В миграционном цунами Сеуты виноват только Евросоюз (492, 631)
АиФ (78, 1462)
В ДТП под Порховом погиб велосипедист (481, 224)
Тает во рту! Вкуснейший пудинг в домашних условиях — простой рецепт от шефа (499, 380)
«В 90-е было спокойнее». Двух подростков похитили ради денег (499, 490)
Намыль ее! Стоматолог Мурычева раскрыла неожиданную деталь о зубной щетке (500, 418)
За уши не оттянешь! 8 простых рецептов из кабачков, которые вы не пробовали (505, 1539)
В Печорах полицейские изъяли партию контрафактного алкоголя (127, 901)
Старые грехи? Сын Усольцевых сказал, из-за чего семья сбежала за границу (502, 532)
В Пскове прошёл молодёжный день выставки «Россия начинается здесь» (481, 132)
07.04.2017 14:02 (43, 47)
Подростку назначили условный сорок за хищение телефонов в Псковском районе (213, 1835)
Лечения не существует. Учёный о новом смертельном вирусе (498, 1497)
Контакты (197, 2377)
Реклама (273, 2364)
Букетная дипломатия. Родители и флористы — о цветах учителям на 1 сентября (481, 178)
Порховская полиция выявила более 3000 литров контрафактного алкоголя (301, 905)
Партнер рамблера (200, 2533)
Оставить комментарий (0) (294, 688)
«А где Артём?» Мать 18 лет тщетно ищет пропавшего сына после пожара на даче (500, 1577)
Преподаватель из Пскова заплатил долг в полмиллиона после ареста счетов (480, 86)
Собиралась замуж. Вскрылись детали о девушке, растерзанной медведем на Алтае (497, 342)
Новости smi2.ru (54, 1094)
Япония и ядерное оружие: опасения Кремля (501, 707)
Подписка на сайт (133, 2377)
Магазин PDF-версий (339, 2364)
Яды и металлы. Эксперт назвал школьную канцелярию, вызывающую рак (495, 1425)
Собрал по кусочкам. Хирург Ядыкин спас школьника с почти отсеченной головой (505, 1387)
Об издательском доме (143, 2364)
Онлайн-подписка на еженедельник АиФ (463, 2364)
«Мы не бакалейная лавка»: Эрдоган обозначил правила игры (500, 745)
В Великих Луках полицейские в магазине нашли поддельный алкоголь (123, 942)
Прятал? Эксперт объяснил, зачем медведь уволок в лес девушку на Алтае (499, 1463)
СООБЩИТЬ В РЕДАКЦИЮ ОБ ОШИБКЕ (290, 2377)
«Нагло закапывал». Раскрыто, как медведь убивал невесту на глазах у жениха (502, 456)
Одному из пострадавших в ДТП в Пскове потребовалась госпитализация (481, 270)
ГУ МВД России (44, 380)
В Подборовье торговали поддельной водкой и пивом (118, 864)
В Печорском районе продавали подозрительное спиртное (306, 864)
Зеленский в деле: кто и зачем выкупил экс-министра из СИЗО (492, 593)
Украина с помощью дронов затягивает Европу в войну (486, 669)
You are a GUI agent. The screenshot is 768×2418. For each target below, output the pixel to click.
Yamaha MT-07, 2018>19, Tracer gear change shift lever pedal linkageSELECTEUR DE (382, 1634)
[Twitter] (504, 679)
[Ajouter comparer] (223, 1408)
_ _ _ _ _
Exercise goal
Please give the listing, from its first line through the line containing "Оставить комментарий (0) (294, 688)" (both ends included), as a Markdown table with the columns Row and Listing line, numbering each line and leaving out blank lines.

Answer to this problem
| Row | Listing line |
|---|---|
| 1 | В миграционном цунами Сеуты виноват только Евросоюз (492, 631) |
| 2 | АиФ (78, 1462) |
| 3 | В ДТП под Порховом погиб велосипедист (481, 224) |
| 4 | Тает во рту! Вкуснейший пудинг в домашних условиях — простой рецепт от шефа (499, 380) |
| 5 | «В 90-е было спокойнее». Двух подростков похитили ради денег (499, 490) |
| 6 | Намыль ее! Стоматолог Мурычева раскрыла неожиданную деталь о зубной щетке (500, 418) |
| 7 | За уши не оттянешь! 8 простых рецептов из кабачков, которые вы не пробовали (505, 1539) |
| 8 | В Печорах полицейские изъяли партию контрафактного алкоголя (127, 901) |
| 9 | Старые грехи? Сын Усольцевых сказал, из-за чего семья сбежала за границу (502, 532) |
| 10 | В Пскове прошёл молодёжный день выставки «Россия начинается здесь» (481, 132) |
| 11 | 07.04.2017 14:02 (43, 47) |
| 12 | Подростку назначили условный сорок за хищение телефонов в Псковском районе (213, 1835) |
| 13 | Лечения не существует. Учёный о новом смертельном вирусе (498, 1497) |
| 14 | Контакты (197, 2377) |
| 15 | Реклама (273, 2364) |
| 16 | Букетная дипломатия. Родители и флористы — о цветах учителям на 1 сентября (481, 178) |
| 17 | Порховская полиция выявила более 3000 литров контрафактного алкоголя (301, 905) |
| 18 | Партнер рамблера (200, 2533) |
| 19 | Оставить комментарий (0) (294, 688) |